Exercise: Look through the lines below and extract each one that contains "button".

Entries supplied:
§ §
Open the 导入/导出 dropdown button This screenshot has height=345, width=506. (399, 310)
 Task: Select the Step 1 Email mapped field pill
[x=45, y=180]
§ §
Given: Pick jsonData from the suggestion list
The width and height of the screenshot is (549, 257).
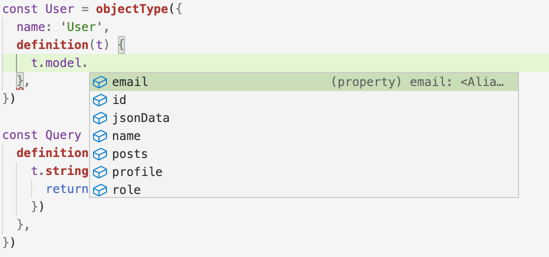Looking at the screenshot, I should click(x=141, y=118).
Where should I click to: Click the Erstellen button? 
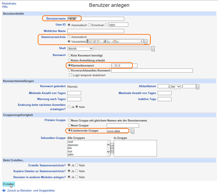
§ §
Reply to the task:
Open the 导入/导出 dropdown button This screenshot has height=345, width=506. (399, 310)
Where should I click to: Click the Erstellen button? 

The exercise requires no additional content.